The retirements of Misbah-ul-Haq and Younis Khan in the middle of 2017 saw a huge vacuum being created in the Pakistan Test side but Sarfaraz was seen as the man of the hour and his elevation to captain of Pakistan’s Test side was almost a self-fulfilling prophecy of sorts which came to fruition in July 2017. Sarfaraz may have been a breath of fresh air when it came to his aggressive style of captaincy in limited overs, but Test cricket demanded a different mode of leadership. This was an uncomfortable fact which Sarfaraz would soon find out as Pakistan lost their first series to Sri Lanka on ‘home’ turf in UAE.
The alarm bells started ringing and murmurs of discontent started to appear, but then the Champions Trophy 2017 arrived and for a brief time in Sarfaraz’s reign as Pakistan captain, there was hope that he was on his way to bigger and better things.

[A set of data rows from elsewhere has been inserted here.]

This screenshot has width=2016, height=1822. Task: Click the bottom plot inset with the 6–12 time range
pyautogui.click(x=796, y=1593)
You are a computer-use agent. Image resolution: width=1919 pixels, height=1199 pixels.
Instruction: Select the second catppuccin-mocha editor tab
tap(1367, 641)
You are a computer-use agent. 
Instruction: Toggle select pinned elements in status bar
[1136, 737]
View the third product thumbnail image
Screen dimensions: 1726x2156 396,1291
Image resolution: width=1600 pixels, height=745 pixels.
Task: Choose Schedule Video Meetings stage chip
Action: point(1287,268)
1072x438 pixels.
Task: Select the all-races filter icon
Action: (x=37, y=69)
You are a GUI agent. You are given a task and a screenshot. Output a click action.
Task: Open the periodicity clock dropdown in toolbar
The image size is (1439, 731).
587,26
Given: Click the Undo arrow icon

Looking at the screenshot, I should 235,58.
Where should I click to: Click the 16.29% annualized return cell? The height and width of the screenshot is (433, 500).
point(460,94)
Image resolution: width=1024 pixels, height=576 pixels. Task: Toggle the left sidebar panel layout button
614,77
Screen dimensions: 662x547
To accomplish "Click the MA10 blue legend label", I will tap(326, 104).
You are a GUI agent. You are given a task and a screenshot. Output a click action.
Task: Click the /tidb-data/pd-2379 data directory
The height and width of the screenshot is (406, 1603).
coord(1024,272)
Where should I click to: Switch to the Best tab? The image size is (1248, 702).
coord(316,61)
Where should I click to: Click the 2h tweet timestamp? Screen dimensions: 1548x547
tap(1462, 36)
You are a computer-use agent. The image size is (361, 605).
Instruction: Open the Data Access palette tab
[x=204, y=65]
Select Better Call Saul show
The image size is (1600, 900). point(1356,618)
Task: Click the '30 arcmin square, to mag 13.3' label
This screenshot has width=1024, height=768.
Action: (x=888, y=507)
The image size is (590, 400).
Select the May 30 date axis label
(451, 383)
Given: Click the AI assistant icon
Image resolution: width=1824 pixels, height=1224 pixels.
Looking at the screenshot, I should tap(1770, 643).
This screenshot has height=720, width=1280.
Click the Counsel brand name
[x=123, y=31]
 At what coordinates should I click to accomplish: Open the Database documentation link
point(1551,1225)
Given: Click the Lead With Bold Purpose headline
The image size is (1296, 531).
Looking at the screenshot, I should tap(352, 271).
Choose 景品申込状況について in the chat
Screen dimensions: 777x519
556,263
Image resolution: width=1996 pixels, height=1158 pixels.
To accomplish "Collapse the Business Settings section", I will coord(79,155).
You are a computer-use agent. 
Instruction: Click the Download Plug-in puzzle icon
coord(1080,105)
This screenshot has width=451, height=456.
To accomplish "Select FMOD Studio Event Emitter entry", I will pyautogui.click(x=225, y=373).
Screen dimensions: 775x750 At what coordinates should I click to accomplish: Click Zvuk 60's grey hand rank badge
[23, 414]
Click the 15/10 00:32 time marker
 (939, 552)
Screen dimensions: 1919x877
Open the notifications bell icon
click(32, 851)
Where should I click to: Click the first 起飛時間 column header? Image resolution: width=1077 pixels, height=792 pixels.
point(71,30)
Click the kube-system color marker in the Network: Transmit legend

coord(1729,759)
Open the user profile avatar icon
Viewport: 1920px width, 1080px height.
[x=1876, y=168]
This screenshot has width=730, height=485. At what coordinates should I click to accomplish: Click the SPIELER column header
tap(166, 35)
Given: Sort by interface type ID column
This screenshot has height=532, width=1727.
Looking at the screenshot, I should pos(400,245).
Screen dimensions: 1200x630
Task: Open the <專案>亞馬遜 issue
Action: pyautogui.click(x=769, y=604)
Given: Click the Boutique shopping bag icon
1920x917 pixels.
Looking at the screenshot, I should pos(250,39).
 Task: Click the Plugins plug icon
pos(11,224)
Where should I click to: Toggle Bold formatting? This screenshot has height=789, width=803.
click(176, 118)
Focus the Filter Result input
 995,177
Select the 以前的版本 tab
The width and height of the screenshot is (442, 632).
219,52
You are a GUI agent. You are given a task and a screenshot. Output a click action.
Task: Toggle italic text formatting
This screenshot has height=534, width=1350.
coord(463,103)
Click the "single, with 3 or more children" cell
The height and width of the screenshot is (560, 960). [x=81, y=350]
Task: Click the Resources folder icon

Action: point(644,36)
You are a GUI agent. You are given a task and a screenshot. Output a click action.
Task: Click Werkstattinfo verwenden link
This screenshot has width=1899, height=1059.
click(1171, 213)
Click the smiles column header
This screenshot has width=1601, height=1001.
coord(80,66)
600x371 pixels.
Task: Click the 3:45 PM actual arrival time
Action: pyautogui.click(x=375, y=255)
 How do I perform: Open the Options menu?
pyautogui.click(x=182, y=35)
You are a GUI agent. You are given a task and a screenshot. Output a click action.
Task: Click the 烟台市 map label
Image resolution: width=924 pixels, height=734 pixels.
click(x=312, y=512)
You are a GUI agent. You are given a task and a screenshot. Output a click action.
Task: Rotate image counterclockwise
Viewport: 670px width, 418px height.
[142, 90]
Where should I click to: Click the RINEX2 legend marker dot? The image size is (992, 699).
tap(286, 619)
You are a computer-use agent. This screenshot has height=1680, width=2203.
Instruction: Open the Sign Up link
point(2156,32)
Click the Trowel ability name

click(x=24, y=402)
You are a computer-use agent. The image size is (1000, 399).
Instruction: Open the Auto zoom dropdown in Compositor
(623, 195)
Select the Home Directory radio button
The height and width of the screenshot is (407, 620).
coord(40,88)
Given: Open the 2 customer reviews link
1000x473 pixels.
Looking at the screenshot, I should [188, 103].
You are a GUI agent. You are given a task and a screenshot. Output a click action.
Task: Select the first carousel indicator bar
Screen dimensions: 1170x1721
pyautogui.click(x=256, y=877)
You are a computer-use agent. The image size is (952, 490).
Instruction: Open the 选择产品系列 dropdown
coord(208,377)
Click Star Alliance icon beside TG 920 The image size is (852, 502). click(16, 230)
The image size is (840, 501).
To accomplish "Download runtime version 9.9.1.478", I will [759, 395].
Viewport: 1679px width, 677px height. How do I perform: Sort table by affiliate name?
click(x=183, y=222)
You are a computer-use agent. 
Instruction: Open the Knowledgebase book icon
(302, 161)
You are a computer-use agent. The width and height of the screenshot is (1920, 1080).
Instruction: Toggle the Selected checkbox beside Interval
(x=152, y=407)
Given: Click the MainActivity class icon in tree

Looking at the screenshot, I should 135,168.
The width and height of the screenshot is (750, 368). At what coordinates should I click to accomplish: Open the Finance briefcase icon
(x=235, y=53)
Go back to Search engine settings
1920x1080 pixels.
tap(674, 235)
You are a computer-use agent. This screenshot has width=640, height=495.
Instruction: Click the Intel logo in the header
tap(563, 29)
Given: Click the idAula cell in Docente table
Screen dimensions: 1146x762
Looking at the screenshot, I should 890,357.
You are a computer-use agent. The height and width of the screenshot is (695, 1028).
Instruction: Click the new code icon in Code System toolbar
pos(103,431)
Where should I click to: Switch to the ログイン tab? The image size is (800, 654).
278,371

The manner in which his underrated ODI side overcame hurdle-upon-hurdle to take the Champions Trophy was amazing and surprising in many ways and back then Sarfaraz was the golden boy and sat atop the world.
Whilst Pakistan continued to do well in T20Is, the losses were mounting on the ODI and Test fronts and Sarfaraz’s position was becoming untenable with every passing defeat. His public-relations disasters in South Africa didn’t help nor did his inability to keep himself in shape – all of which were slowly turning a would-be Pakistan saviour into the object of ridicule.
The ODI team was struggling and looked like it lacked ideas, energy and leadership, whilst Sarfaraz’s Test team looked like a team heading in the wrong direction. The pressure was intensifying on Sarfaraz and the cracks were appearing. The Sarfaraz Ahmed star was fading and he needed to turn things around quickly.
In former Pakistan Head Coach Mickey Arthur, Sarfaraz had a sympathiser but the inability to make it to the semifinals at the 2019 World Cup proved to be Mickey’s own undoing and once he was removed by the PCB, Sarfaraz’s days at the helm appeared to be numbered as well.
Whilst the new team management in the shape of Misbah-ul-Haq as Head Coach and Chief Selector initially offered their support to Sarfaraz, it was widely assumed that Sarfaraz’s next loss would be his last as skipper and the embarrassing 3-0 loss at home to Sri Lanka in the T20I series was just that.
Sarfaraz's fall from grace was thus completed after PCB could no longer hold off due to stinging criticism from all quarters, including calls for action from members of the Pakistan government. Sarfaraz was duly sacked as captain of the Test and T20I sides on 18 October.
The PCB were really left with no choice, as Sarfaraz’s body language disintegrated, his leadership was non-existent and his own form and confidence suffered. It was clearly time for new faces and new ideas from different captains. The experienced Azhar Ali was appointed as Test captain in his place, who Sarfaraz had curiously replaced as ODI captain in 2016 and Pakistan’s best batsman Babar Azam was appointed as captain of Pakistan’s T20I side.
Azhar Ali’s elevation to captaincy in the Test format was simply a matter of “if not him, then who?” style of thinking by the PCB. Add to that the fact that he has always been a trusted confidante of Misbah-ul-Haq and a man who has courted no controversies, then the choice is not all that difficult to fathom. Azhar’s recent Test stats are not that fantastic with his last Test series versus South Africa yielding just 59 runs in three matches. Azhar will be considered a safe option by the PCB, someone who can provide stability and leadership to the Test team after a period of uncertainty and below-par performances.
In Azam’s appointment as T20I captain, PCB do seem to have taken a leap of faith. The 25-year-old’s batting star has in recent times been hyped and his batting credentials are impeccable. What is not very clear is whether he has the capabilities to lead a Pakistani outfit, especially with the T20 World Cup in 2020 as the stated target. His current captaincy experience in the T20 sphere seems to be limited with his side Central Punjab losing four out of five games in the ongoing National T20 Cup. However, given his batting credentials, Pakistan will take solace from Babar’s ability to lead from the front, a complaint which dogged Sarfaraz for most part of his reign as captain.